Just as she clicked on a recent Washington Post article in which Nobells was quoted, Lucas opened her office door. He never bothered knocking, which she didn’t really mind, but she also knew that if she repaid him with the same discourtesy, he’d stop speaking to her for at minimum several hours. (Until he needed something from her. Teens were unpredictable but predictable in their demands, at the very least.)
“I need you to sign these,” he said, dropping a stack of forms on her desk.
“What are they for?”
He shrugged, like it was a nuisance for her to ask. “I don’t know.”
“School? Soccer? Can you give me a general sense?” Cleo reached for them, realizing
it was probably just going to be more expeditious to figure it out herself.
“School,” he said. “Permission slips for our retreat.”
“You have a retreat?”
He rolled his eyes. “Yes. They said they sent the parents emails. The end-of-year retreat before graduation? In two weeks, when you go to Syria or . . . wherever?”
“Oh, OK, sure.” Cleo had definitely not read those emails, nor had she even seen them. But she must have discussed this with Lucas at some point, since he knew about her Middle East trip with the Senate Intelligence Committee. She wasn’t even sure why they were holding a graduation in the first place, since the students just rolled over to the high school within the same school, but she didn’t want to sound like a grinch. “Hang on. I’ll sign them now.”
She grabbed a pen while Lucas scowled at the floor.
“Actually, can I ask you something?” She peered up at him, her handsome prodigy, dark hair, broody eyes. He grimaced in reply. “What do you think of Benjamin’s dad?”
Lucas flopped his shoulders. “I don’t know. He’s a dad.”
Something hung in the air between them, or maybe Cleo was imagining it. The emphasis on dad, like, did it really matter if he was a great human being, a hero of some sort? He was a male and he had spawned Benjamin and at least Benjamin was lucky enough to have one. She held her breath, wondering if they were going to get into it again.

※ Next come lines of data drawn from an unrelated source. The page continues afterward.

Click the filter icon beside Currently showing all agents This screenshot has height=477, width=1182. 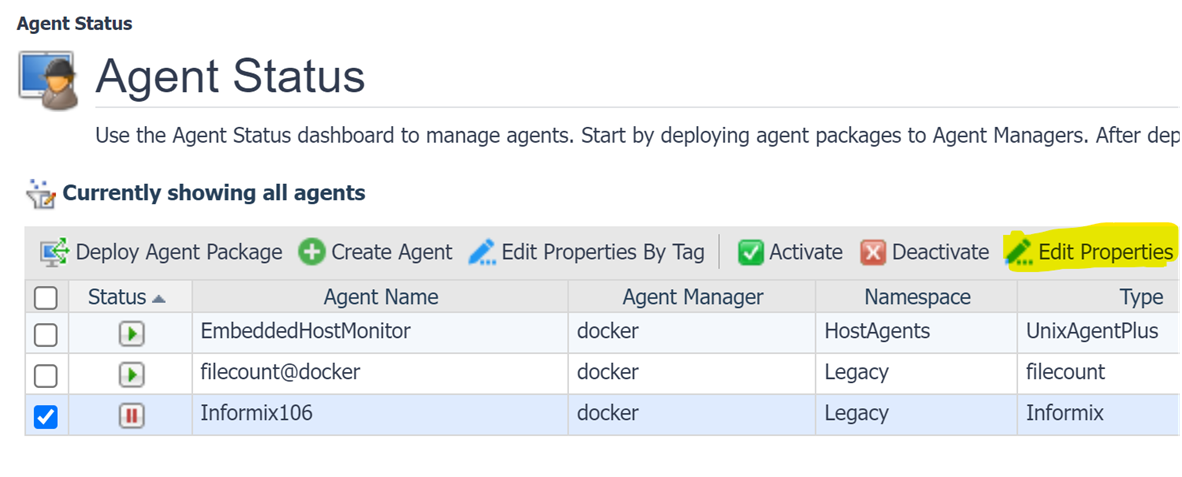[x=39, y=192]
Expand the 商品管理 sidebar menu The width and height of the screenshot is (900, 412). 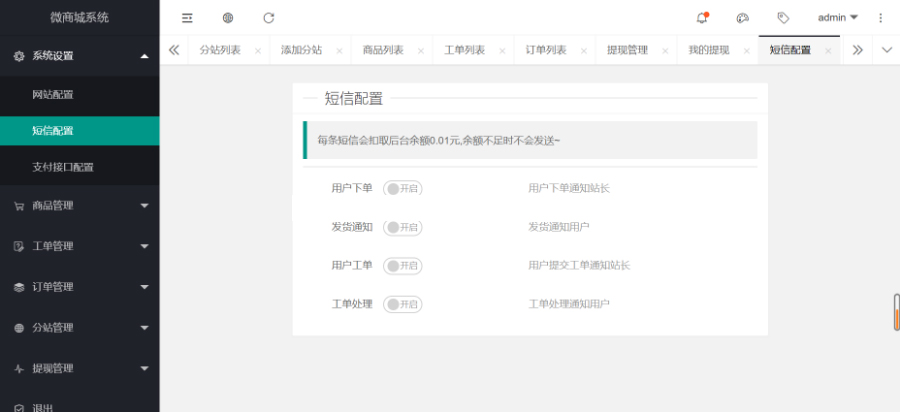click(80, 206)
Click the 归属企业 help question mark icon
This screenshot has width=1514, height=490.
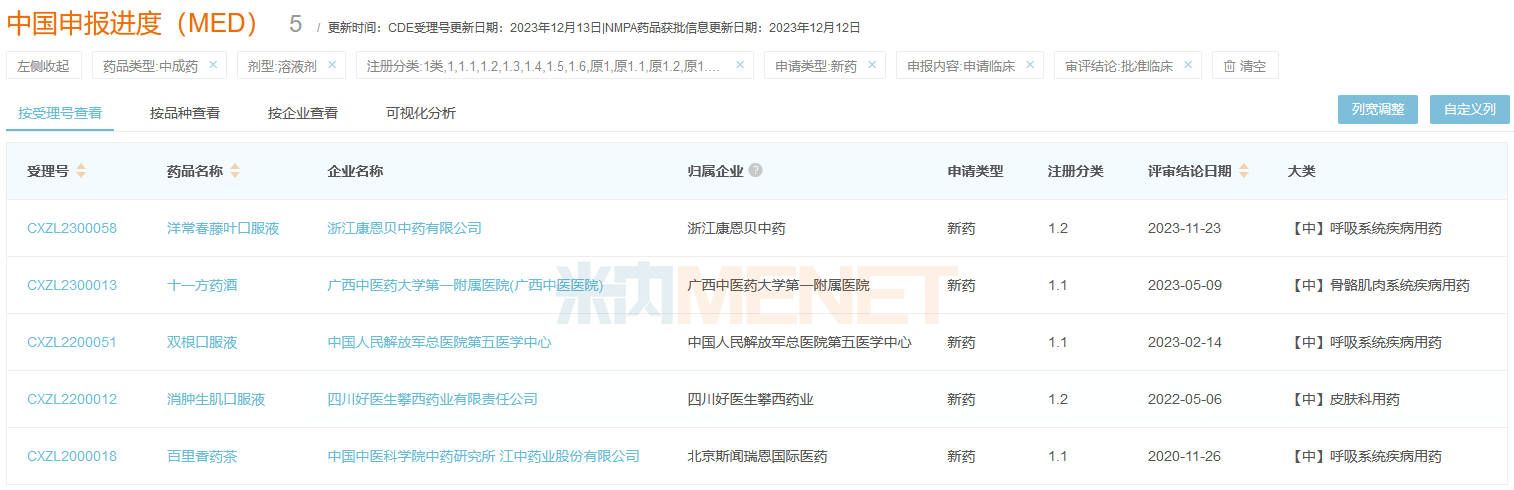coord(755,170)
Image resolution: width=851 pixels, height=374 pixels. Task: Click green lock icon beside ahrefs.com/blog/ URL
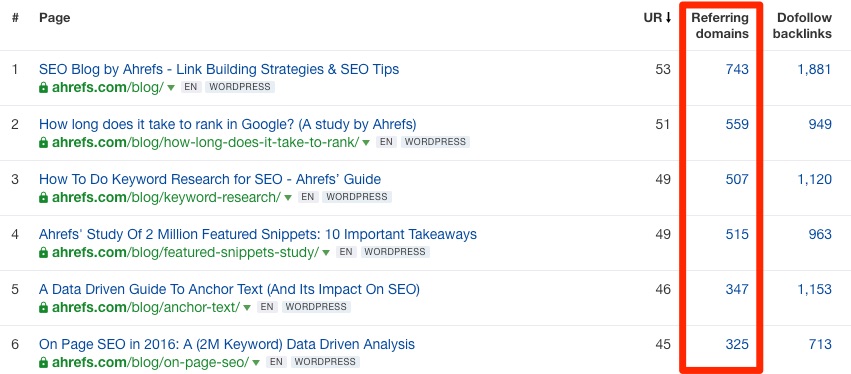coord(43,87)
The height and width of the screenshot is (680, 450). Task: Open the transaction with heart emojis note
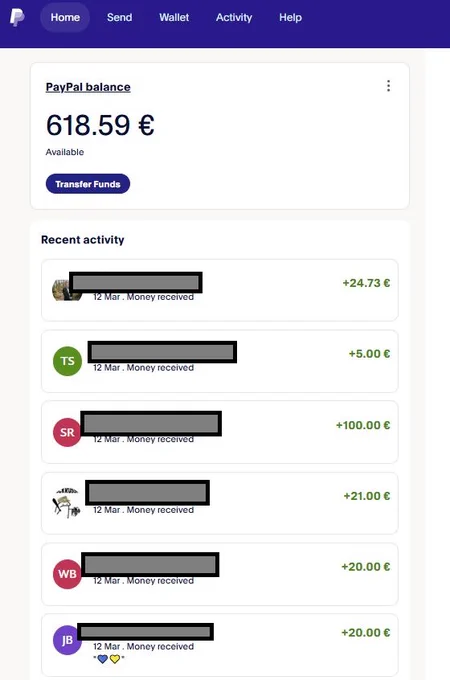click(x=220, y=645)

Then she pressed on. “Is he nice, though? Home a lot?”
“God, how would I know?”
“Because you spend most of your free time there?” Cleo signed his forms distractedly. She realized she had put her signature where she was supposed to print her name and vice versa. She drew two haphazard arrows, indicating that they should be switched, and assumed this was good enough. If any of her staffers had turned in such an error-riddled form, she’d have insisted that it be redone. Cleo exhaled, debating asking Lucas for a new form—she didn’t like making mistakes, much less stupid ones. She worried that the administrative staff at school would judge her, find her sloppy. Which she never used to be until MaryAnne Newman showed up in her life again. Now she felt like she was making all sorts of mistakes—maybe mistakes was too strong; missteps felt better, but she didn’t like making those either. She thought of the folded newspaper in her bag with a giant ad about her presidential fitness. Goddamn you, MaryAnne Newman!